- Activity -
What is needed is each line of the data below that holds the string "dropdown".

- Data extract -
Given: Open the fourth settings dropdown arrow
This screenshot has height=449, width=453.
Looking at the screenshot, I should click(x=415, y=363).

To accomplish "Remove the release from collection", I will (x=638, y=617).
* * *
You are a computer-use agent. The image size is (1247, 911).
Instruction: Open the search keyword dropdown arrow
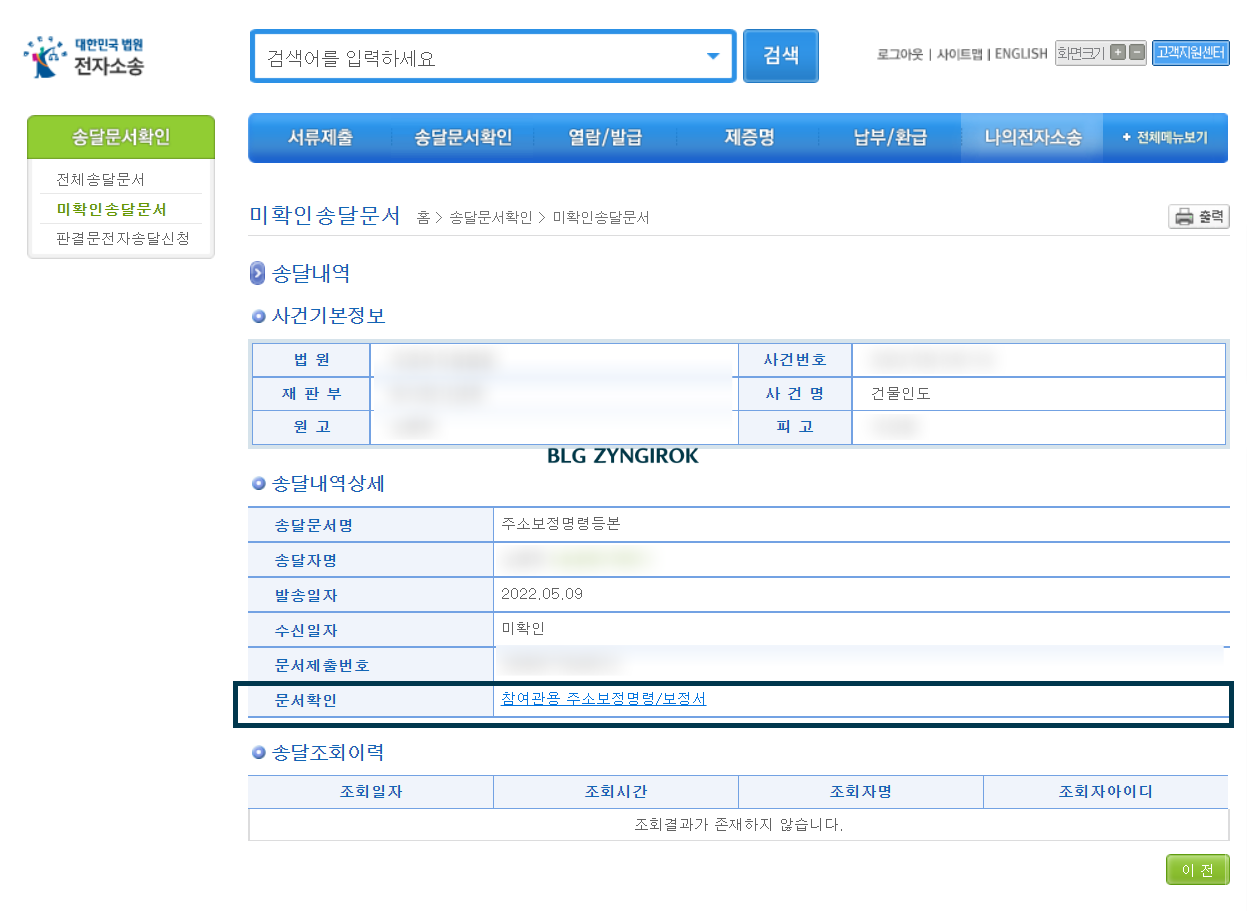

- Answer below -
Given: Open the fourth settings dropdown arrow
Instruction: Open the search keyword dropdown arrow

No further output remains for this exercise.